Première
par Frédéric Foubert
Edgar Wright n’a plus envie de rigoler. Last Night in Soho a beau souvent faire l’effet d’un tour de manège euphorisant, il est innervé par une humeur sombre, plutôt inédite chez l’auteur de Shaun of the Dead. Ne pas y voir pour autant un signe que ce film serait celui « de la maturité ». Plus il avance en âge, plus Wright prend soin de mettre en scène des personnages juvéniles, comme pour rester connecté aux émotions adolescentes qui sont le fondement de son cinéma. Après le bien-nommé Baby de Baby Driver, ce nouveau film suit ainsi les pas d’une jeune fille à peine sortie de l’enfance, Eloise (Thomasin McKenzie), qui débarque à Londres avec des rêves fashion plein la tête.
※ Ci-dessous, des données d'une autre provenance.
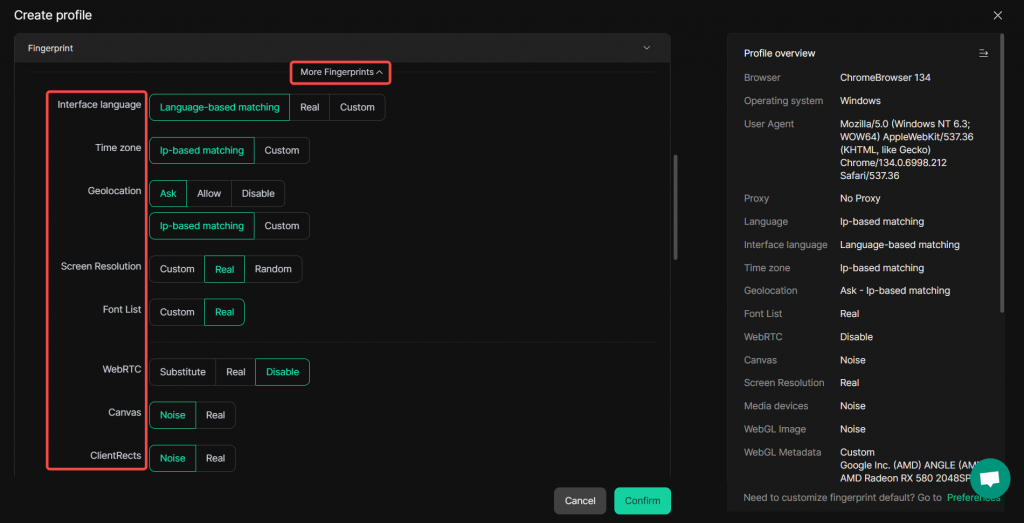The height and width of the screenshot is (523, 1024).
Task: Select Custom Time zone option
Action: coord(281,150)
Elle aime les Kinks et Audrey Hepburn, et se trouve donc en léger décalage avec les préoccupations de ses camarades de l’école de mode. Via un mystérieux « passage » temporel, elle va se retrouver la nuit venue propulsée dans le Soho des années 60, dans la peau d’une apprentie chanteuse (Anya Taylor-Joy), et découvrir les aspects les plus cauchemardesques du Swinging London. Last Night in Soho s’inscrit dans un mouvement initié par l’affaire Weinstein, qui invite à un nouvel examen de l’histoire du show-business, de ses dessous les plus ignobles, longtemps cachés sous le tapis. Les drames et les larmes derrière le glam. Wright s’y livre avec pour principales boussoles esthétiques – ce qui est assez gonflé – le Marnie d’Hitchcock et Répulsion de Polanski. Comme le Once upon a time…in Hollywood de l’ami Tarantino, c’est un film à la patine fun mais bourré d’idées noires. Un bonbon coloré au goût amer.